The Wuling Hongguang S1 () is a compact MPV manufactured by SAIC-GM-Wuling between 2015 and 2017 in China, and since 2017 in Indonesia as the Wuling Confero. A commercial van version was introduced in Indonesia in 2018 as the Wuling Formo and Wuling Formo S for the passenger variant, while a 2-door pickup version was introduced in Indonesia in 2023 as the Wuling Formo Max.

Overview

China
The Hongguang S1 was launched in China on 20 August 2015 with three trim levels (Standard, Comfort and Luxury) and positioned above the Hongguang and Hongguang S MPVs. On 20 April 2016, a new trim level with different exterior design was launched as Hongguang S1 Exclusive and based on the Luxury trim. Due to low sales, Hongguang S1 was discontinued around early 2017 and it was replaced by Hongguang S3.

Indonesia 
In Indonesia, the Hongguang S1 is sold by SGMW Indonesia as the Wuling Confero, where it was launched to the public on 2 August 2017. Two variants were launched; Confero that based on the pre-2016 Chinese market Hongguang S1 and Confero S that based on the Hongguang S1 Exclusive. The Confero has gray coloured interior while Confero S has more luxurious dual tone beige-black coloured interior.

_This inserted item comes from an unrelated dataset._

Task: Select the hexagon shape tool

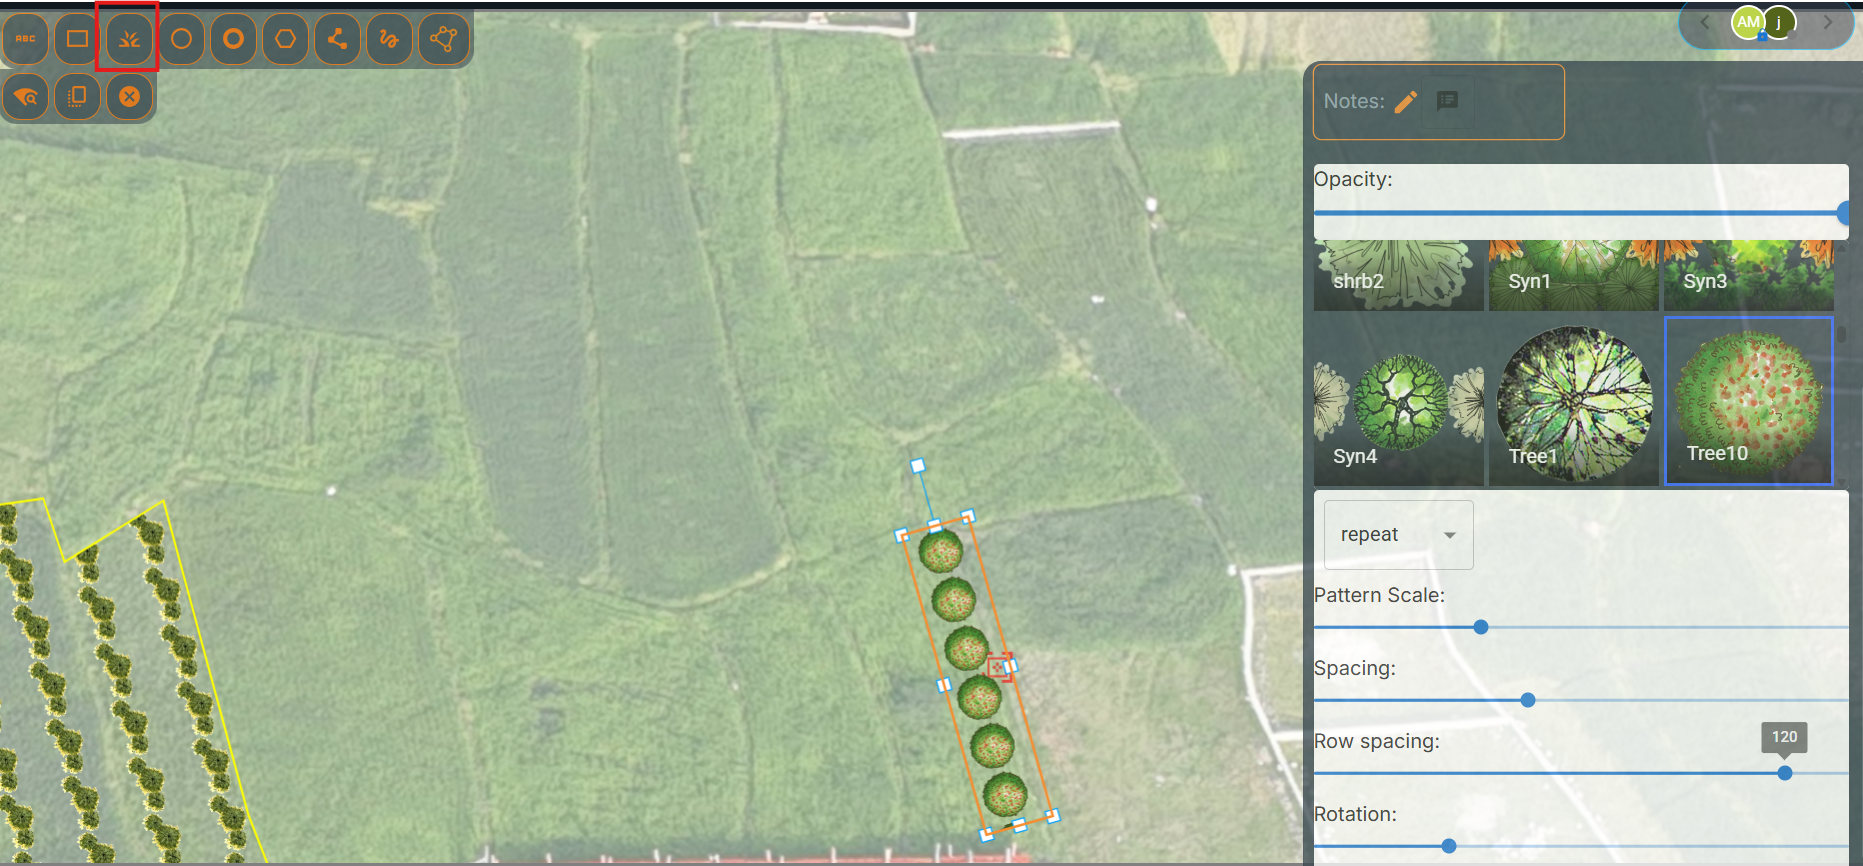Action: [286, 39]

A commercial van variant based on Confero with 1.2-litre petrol engine called Wuling Formo, which is available in panel/blind van and 8-seater passenger van/wagon ("minibus"), was launched on 7 November 2018. It has gray or brown coloured interior option.

The name "Confero" is derived from Latin word for "togetherness", while "Formo" means "to form" in the same language.

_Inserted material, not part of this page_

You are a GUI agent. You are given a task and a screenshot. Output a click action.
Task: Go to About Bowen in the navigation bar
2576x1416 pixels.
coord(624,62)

A new variant called Confero S ACT (Automatic Clutch Transmission) with Schaeffler-developed 6-speed semi-automatic transmission was introduced on 22 April 2019. Minor changes also appeared for all Confero S variants, such as brand new black coloured interior, day/night view center mirror, driver seat high adjuster, emergency stop signal and electric retract mirrors, also the deletion of rear fog lights and HDMI port.

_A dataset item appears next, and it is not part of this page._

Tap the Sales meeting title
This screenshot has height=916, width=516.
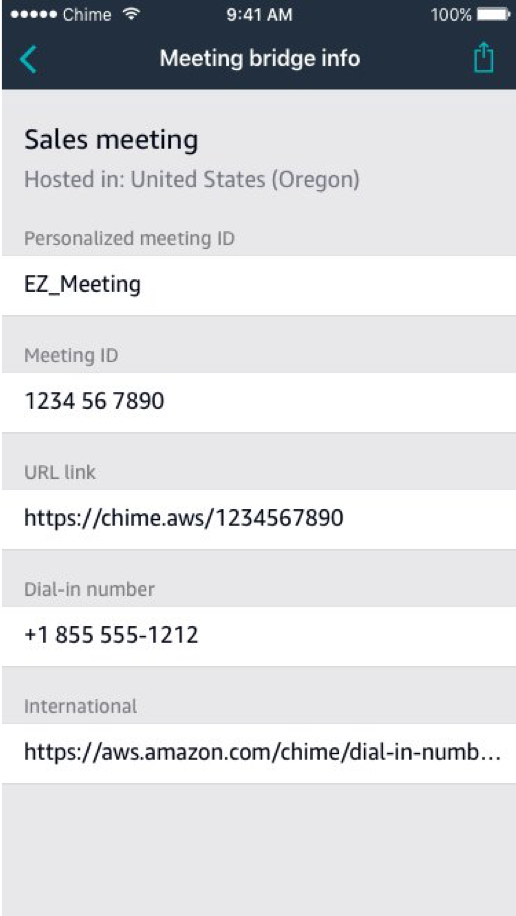pos(111,141)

The Confero S received another changes on 10 March 2021. The changes including new sporty front-end design and also the deletion of engine cover (except for ACT trim), headlamps leveling, analog clock (except for L and ACT trims), third row USB port and variable valve timing (except for ACT trim). Facelifted Confero with Formo's front grille and smoked headlights was announced on 3 June 2021. On 22 October 2021, passenger variant of Formo also received the same facelift treatment as Confero. This model is renamed to Formo S and also available as 5-seater variant.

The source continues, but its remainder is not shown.